### RECORDS FOR THE TASK
════════

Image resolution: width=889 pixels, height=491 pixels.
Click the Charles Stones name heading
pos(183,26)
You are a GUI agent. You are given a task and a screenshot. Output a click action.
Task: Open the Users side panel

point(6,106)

════════

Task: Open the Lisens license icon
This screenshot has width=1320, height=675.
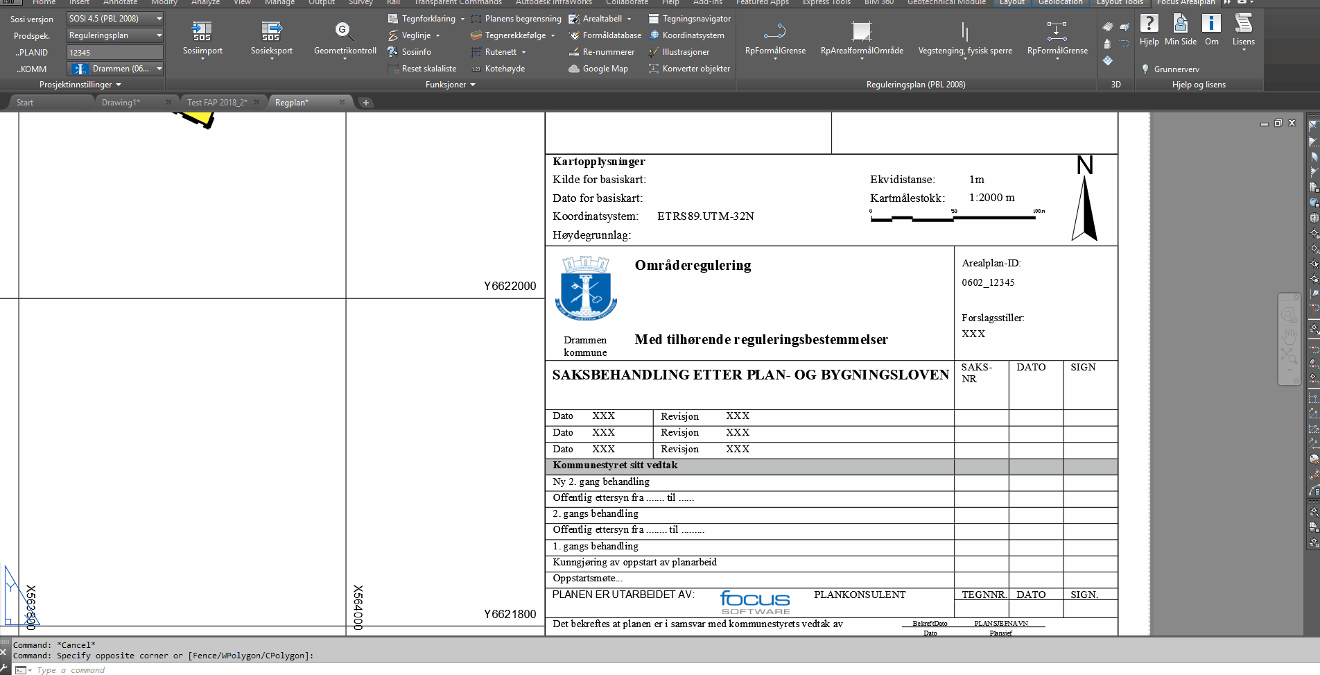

════════

Lines that include the word "screenshot" are to be extracted from the data above.

### YOUR RESPONSE
You are a GUI agent. You are given a task and a screenshot. Output a click action.
This screenshot has width=1320, height=675.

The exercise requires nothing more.